The Boeing 737-800 vanished early on Saturday shortly after leaving Douala for Nairobi in torrential rain. The aircraft was found late on Sunday not far from Douala airport after nearly two days of fruitless searches in the south of the country.
"There are no chances that there will be any survivors because almost the entire body of the plane was buried inside the swamp," Jean-Pierre Nana, director of Cameroon's civil protection department and a member of a crisis working group set up by the prime minister, told Reuters.
The passengers and crew hailed from 27 nations.
At 1000 feet climbing, the pilot flying released the flight controls for 55 seconds without having engaged the autopilot. The bank angle of the airplane increased continuously by itself very slowly up to 34 degrees right and the captain appears unaware of the airplane’s changing attitude.
Just before the "Bank Angle" warning sounds, the captain grabbed the controls, appeared confused about the attitude of the airplane, and made corrections in an erratic manner increasing the bank angle to 50 degrees right.
At about 50 degrees bank angle, the autopilot is engaged and the inclination tends to stabilize; then movements of the flight controls by the pilot resume and the bank angle increases towards 70 degrees right. A prolonged right rudder input brought the bank angle to beyond 90 degrees.
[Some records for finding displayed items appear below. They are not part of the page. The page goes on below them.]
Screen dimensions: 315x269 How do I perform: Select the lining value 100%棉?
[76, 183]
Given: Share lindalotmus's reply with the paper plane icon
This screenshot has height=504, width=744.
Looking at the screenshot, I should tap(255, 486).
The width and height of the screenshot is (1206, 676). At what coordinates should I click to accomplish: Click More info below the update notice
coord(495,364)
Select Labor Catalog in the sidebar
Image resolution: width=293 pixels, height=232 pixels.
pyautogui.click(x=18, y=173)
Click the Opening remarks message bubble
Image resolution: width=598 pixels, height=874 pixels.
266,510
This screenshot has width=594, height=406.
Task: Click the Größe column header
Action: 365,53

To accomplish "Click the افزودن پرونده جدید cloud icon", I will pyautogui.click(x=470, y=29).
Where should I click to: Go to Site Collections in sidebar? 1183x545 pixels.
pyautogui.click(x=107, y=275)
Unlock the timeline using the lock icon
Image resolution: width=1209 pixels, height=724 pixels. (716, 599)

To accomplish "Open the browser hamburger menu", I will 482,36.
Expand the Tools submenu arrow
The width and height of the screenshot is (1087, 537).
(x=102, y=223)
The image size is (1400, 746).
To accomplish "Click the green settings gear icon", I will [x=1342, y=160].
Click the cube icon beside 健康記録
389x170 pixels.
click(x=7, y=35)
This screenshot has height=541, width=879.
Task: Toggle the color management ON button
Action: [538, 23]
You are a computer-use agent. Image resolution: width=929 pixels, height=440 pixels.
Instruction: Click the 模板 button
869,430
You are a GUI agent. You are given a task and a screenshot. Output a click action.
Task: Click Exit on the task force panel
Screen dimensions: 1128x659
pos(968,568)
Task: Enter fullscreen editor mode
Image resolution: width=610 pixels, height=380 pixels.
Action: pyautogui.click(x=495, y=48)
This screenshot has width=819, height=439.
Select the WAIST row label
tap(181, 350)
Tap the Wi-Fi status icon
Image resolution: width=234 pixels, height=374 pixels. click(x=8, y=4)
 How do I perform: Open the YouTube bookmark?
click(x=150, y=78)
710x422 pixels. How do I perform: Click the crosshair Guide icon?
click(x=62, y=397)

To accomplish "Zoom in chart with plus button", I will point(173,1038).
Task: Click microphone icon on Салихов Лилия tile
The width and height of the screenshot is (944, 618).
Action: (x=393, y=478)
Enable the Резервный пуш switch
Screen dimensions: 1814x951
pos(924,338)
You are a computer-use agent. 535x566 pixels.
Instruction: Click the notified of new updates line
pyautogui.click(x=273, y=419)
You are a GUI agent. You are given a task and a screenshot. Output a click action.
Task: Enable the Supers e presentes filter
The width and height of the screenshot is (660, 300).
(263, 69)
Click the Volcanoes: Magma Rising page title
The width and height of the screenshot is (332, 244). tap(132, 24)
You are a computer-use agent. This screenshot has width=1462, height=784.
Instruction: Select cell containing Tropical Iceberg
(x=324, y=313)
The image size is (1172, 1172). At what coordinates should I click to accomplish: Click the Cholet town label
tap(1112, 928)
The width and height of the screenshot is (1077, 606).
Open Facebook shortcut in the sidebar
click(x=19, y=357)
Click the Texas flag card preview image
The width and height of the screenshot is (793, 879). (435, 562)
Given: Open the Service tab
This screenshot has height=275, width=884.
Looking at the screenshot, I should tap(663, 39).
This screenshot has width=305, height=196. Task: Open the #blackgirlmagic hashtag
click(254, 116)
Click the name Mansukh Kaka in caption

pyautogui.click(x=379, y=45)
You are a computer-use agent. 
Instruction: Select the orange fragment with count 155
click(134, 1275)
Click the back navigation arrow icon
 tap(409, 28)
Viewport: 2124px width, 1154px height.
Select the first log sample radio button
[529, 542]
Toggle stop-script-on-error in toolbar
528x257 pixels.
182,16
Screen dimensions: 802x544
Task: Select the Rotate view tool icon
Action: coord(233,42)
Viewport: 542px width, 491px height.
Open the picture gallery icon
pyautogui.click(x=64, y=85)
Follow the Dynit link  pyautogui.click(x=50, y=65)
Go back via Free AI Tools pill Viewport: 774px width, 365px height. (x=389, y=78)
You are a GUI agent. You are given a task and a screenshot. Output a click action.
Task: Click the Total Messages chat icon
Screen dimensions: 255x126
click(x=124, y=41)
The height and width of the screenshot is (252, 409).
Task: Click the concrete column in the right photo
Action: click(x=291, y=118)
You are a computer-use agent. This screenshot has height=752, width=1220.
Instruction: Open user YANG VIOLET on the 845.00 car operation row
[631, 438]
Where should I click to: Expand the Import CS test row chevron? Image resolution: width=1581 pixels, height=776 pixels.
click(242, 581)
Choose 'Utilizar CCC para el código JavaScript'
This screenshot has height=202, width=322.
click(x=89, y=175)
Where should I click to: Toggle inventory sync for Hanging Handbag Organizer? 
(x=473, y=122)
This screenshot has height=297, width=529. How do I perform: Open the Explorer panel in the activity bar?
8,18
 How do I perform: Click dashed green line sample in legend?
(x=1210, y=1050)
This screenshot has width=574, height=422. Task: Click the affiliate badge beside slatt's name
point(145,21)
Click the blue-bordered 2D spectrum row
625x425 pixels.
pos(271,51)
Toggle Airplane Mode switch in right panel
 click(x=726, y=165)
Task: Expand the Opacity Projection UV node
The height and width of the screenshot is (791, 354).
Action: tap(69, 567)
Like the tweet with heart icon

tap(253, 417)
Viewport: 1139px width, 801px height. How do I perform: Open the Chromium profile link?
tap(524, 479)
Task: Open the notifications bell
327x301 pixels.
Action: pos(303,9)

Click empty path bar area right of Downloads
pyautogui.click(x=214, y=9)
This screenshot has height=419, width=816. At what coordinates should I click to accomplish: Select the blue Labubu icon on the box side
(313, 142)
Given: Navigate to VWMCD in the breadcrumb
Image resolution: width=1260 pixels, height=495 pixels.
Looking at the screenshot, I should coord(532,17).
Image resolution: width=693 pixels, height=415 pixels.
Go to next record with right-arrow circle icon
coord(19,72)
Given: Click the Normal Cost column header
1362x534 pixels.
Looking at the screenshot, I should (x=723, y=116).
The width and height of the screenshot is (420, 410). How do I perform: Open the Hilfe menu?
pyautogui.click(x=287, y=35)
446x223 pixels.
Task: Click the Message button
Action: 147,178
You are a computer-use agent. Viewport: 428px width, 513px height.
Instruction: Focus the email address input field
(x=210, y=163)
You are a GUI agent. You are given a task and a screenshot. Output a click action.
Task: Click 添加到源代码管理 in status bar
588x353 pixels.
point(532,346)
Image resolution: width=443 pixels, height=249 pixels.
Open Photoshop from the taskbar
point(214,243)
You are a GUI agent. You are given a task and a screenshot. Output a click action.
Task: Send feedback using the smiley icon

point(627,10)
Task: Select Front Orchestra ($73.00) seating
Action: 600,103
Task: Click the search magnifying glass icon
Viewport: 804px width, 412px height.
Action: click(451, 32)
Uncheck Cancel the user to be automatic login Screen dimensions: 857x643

The airplane descended in a spiral dive and crashed into a magrove swamp.
Up to five Britons were among 114 people on board a passenger jet that crashed in Cameroon.Air traffic controllers picked up a distress signal from the Kenya Airways plane before contact was lost.
Heavy rain and thick forest hampered efforts to find the wreckage - or any survivors.
The flight originally began in Ivory Coast but stopped in Douala,Cameroon's largest city, to pick up more passengers en route to the Kenyan capital Nairobi.
Recovery teams in a dense mangrove swamp where a Kenya Airways jet crashed and killed all 114 people aboard pressed ahead with their grim, muddy job after failing in a bid Tuesday to pump water away from the wreckage.
Friends and relatives of the victims, who included at least one American, were allowed briefly at the site before authorities barred access in order to preserve evidence.